• DOCUMENT EXCERPT:
###

The ancient Christian catacombs hadn’t initially been on my “must-see in Rome” list. However, the more I read, the more it seemed I should overcome my skepticism. A lot of history had been buried in the old tunnels.

Beyond the third mile marker, the Archaeobus dropped us off near the Catacombe di San Sebastiano. A mob already loitered in the plaza. Mason and I hurried into the cloister on the right side of the small yellow basilica to be near the entrance when the catacomb reopened after lunch.

Sebastian ticket 300 dpi001

Entry ticket for St. Sebastian’s catacombs

We bought our tickets at a window barred like an old train station. The lobby occupied a long low room full of fragments of marble and terracotta, many clamped tightly to the brown walls. Each item had a relief on it: a bird, a fish, a lamb symbols of Christianity to people who couldn’t read.

These shards of ransacked tombs saddened me. The bodies have been removed from their rest, whether portioned out by the Church or otherwise disrupted. For me, the grave is not the person, but I feel that the spirit of the person enlivens the grave. A vacant tomb has lost something that a rock never owned. Whoever they were to those who loved them, these people have been swallowed by time.

A German-speaking guide summoned a small group of tourists to follow him down the steps, leaving Mason and me in the chilly gallery of shattered tombs. A busload of chattering American tourists filed in behind us. Mason wondered if we should follow the Germans, even without understanding the guide, just so we’d be able to see everything below our feet without the mob.

An English-speaking guide appeared. A cheerful Turkish woman, Maria spoke with a mélange of British and Middle Eastern inflections. She glowed with inspiration. She had clearly been “called” to talk about the catacombs, her faith strengthened by the history of the martyrs below our feet. I was relieved that she felt no need to testify. Instead, she assumed we were all Christians, that we began with the same point of view.

###

• WORK TASK: Copy the catacombs passage again, beginning at "The ancient Christian" and stopping after "who couldn’t read.", with "square" put in place of "plaza".

• DATA SECTION:
###

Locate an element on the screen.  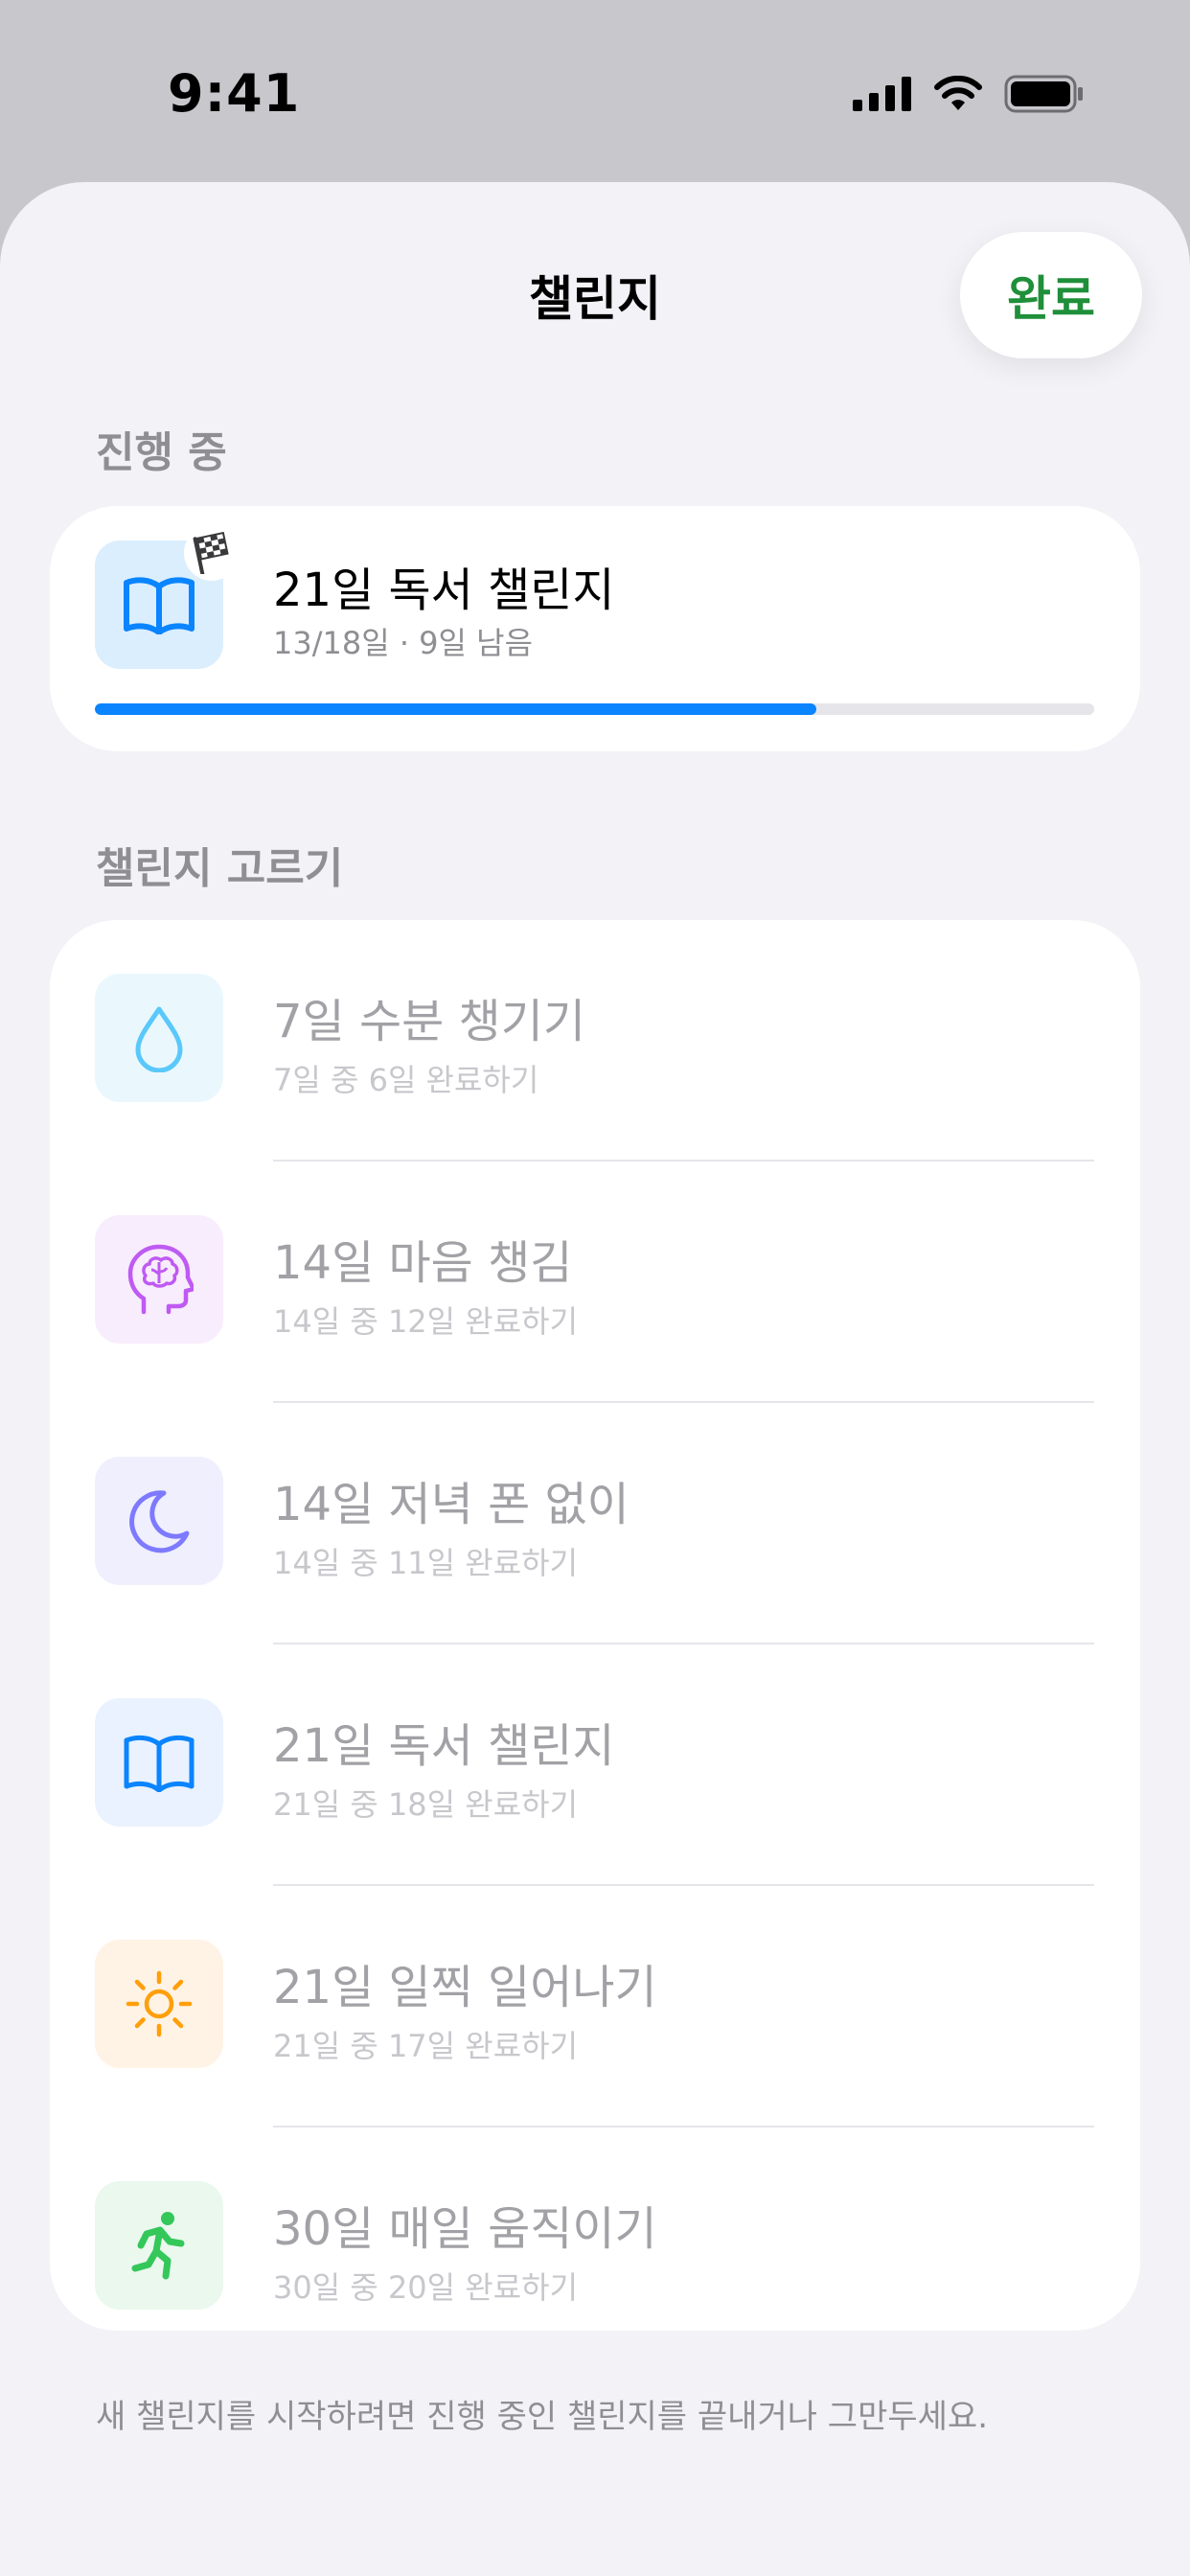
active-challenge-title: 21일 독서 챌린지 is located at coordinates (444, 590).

###

• RESULT OF THIS TASK:
The ancient Christian catacombs hadn’t initially been on my “must-see in Rome” list. However, the more I read, the more it seemed I should overcome my skepticism. A lot of history had been buried in the old tunnels.

Beyond the third mile marker, the Archaeobus dropped us off near the Catacombe di San Sebastiano. A mob already loitered in the square. Mason and I hurried into the cloister on the right side of the small yellow basilica to be near the entrance when the catacomb reopened after lunch.

Sebastian ticket 300 dpi001

Entry ticket for St. Sebastian’s catacombs

We bought our tickets at a window barred like an old train station. The lobby occupied a long low room full of fragments of marble and terracotta, many clamped tightly to the brown walls. Each item had a relief on it: a bird, a fish, a lamb symbols of Christianity to people who couldn’t read.